Recently, the issue of data scarcity in AI large-scale model training has once again become a focal point of media attention. The latest article in The Economist, titled "AI Companies Are Rapidly Exhausting Most Internet Data," has sparked widespread discussion in the industry. The article highlights that as high-quality data on the internet dries up, the AI field is facing the challenge of a "data wall."
Research firm Epoch AI predicts that by 2028, all high-quality textual data on the internet will be exhausted, and machine learning datasets may deplete all "high-quality language data" as early as 2026. This "data wall" phenomenon has become a significant issue for AI companies, potentially slowing their training progress.
Image Source Note: The image is generated by AI, provided by the image licensing service Midjourney
The industry has long been alert to this issue. In July 2023, Stuart Russell, a professor at the University of California, Berkeley, warned that AI-driven robots like ChatGPT might soon "exhaust the text in the universe." However, there are differing views. In May 2024, Stanford University professor Fei-Fei Li stated that there is still a wealth of differentiated data waiting to be mined to build more customized models.
To address the data shortage, the use of synthetic data has emerged as a potential solution. However, a recent paper in Nature magazine points out that training future generations of machine learning models with AI-generated datasets could lead to "model collapse," causing models to misinterpret reality. The research team suggests retaining some original data in the training set, using diverse data sources, and researching more robust training algorithms.
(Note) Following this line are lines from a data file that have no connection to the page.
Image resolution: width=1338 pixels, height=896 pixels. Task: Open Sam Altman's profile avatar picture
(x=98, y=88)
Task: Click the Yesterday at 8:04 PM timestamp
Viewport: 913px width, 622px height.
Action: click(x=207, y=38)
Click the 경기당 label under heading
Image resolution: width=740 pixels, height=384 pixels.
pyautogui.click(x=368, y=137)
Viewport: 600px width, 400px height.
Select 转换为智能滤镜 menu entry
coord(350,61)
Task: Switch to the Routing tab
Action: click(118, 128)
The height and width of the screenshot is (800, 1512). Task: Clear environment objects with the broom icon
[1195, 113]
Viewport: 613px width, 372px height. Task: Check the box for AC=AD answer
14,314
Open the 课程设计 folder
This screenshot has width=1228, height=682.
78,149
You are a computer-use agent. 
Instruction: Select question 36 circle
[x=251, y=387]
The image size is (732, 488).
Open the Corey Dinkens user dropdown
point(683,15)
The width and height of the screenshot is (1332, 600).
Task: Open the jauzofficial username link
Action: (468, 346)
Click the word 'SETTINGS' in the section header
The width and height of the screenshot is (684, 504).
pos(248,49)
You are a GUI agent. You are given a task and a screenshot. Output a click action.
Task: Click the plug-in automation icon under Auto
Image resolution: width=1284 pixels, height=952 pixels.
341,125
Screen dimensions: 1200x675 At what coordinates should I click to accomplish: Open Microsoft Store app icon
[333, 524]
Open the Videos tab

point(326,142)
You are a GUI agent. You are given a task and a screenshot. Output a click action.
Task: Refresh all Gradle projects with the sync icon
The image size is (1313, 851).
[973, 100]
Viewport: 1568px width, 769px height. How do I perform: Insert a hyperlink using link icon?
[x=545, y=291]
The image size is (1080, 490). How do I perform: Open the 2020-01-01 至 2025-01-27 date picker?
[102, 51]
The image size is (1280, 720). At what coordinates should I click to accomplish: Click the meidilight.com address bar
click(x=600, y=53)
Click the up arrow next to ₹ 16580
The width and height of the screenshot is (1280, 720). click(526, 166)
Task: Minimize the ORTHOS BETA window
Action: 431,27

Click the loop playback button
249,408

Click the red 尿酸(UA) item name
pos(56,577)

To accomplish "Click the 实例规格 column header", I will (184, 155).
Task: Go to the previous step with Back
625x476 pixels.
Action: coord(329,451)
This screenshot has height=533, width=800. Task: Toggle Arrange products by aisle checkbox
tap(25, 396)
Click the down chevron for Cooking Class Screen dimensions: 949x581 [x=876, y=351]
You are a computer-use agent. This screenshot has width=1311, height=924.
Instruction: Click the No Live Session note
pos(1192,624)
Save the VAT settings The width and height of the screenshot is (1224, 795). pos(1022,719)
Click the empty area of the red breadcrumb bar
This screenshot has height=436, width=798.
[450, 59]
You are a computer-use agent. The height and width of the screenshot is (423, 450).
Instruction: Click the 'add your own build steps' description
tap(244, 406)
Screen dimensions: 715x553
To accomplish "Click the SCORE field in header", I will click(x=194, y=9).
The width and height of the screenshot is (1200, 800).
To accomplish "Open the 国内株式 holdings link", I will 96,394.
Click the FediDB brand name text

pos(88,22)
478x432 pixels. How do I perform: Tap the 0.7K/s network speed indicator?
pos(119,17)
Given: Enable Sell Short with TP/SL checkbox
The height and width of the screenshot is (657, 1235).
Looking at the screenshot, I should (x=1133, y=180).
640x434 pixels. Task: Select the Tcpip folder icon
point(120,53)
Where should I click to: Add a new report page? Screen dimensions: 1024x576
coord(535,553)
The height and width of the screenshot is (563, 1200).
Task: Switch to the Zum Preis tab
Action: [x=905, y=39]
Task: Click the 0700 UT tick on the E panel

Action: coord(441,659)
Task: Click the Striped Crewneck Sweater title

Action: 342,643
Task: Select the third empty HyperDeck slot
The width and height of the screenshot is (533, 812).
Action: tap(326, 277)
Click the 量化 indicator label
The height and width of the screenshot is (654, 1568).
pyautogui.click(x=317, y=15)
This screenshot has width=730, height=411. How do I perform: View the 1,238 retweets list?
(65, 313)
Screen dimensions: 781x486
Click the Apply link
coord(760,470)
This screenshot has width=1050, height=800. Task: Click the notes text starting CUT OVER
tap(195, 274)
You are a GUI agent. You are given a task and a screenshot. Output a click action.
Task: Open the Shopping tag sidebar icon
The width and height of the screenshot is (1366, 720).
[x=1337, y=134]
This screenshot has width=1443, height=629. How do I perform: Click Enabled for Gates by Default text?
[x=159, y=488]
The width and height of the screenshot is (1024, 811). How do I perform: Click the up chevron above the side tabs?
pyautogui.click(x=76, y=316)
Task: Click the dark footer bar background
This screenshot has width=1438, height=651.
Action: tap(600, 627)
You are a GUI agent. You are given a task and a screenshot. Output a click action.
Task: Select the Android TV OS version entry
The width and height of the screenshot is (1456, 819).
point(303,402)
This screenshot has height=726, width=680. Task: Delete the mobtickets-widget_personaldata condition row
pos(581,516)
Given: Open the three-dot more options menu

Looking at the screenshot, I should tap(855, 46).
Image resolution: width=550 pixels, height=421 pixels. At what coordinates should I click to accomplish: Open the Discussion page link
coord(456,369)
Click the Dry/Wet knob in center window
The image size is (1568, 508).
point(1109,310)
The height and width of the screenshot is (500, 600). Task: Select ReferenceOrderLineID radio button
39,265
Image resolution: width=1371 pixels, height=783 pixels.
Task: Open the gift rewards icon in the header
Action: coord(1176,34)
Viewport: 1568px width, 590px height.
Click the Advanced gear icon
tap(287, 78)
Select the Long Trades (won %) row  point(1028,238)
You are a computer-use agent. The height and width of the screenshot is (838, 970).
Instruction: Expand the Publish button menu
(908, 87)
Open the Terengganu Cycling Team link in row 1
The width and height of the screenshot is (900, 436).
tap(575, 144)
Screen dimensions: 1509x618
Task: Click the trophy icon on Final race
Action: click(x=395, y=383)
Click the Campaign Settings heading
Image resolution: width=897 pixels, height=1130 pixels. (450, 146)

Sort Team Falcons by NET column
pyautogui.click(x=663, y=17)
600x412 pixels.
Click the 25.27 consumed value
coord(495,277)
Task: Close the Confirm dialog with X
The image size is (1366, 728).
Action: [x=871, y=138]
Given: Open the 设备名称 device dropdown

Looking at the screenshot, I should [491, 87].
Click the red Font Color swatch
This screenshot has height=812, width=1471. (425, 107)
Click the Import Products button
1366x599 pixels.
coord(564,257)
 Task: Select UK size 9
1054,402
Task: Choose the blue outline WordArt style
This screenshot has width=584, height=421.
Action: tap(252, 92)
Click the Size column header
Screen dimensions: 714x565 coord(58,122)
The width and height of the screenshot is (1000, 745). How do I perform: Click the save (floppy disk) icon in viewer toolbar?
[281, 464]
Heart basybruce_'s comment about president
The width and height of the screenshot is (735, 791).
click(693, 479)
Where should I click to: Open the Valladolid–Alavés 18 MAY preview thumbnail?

How to break through the "data wall" limitation and ensure the continuous supply of high-quality training data has become an urgent issue for the AI industry. This not only requires technological innovation but also the collaborative efforts of governments, businesses, and research institutions. As AI technology increasingly integrates into various industries, solving the data scarcity problem will have a profound impact on the sustained and healthy development of AI.